------ Source material

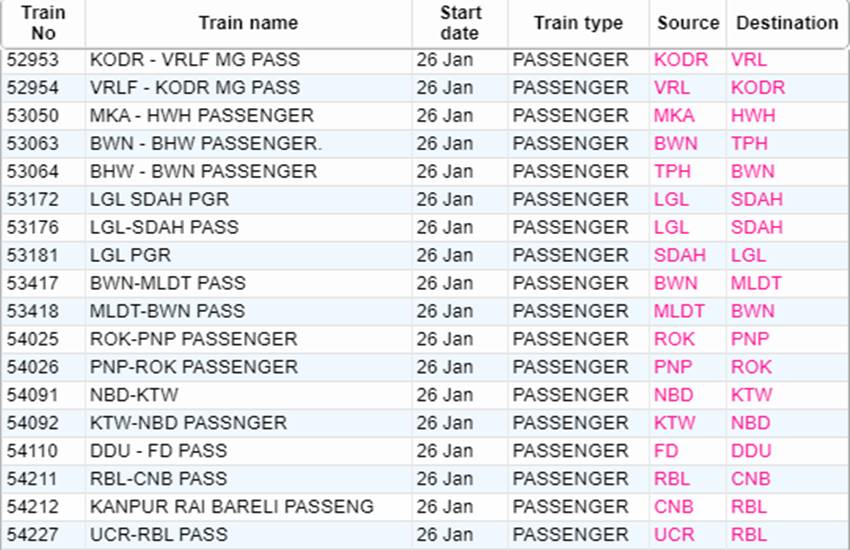Viewport: 850px width, 550px height.
Task: Open destination MLDT link for train 53417
Action: point(756,283)
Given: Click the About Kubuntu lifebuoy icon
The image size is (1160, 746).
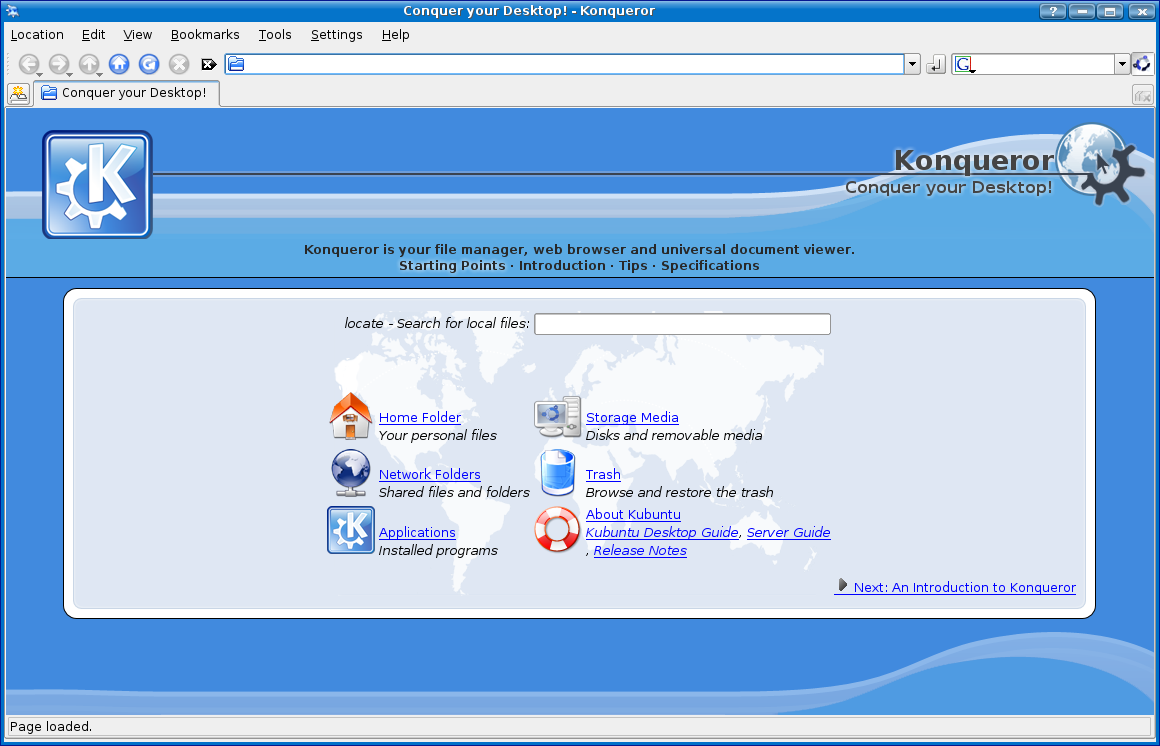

------------

Leave out every picture, and repeat word for word only the lines from the one holding "Given: Click the About Kubuntu lifebuoy icon" through the end of the entries above, both ends included.

Given: Click the About Kubuntu lifebuoy icon
The image size is (1160, 746).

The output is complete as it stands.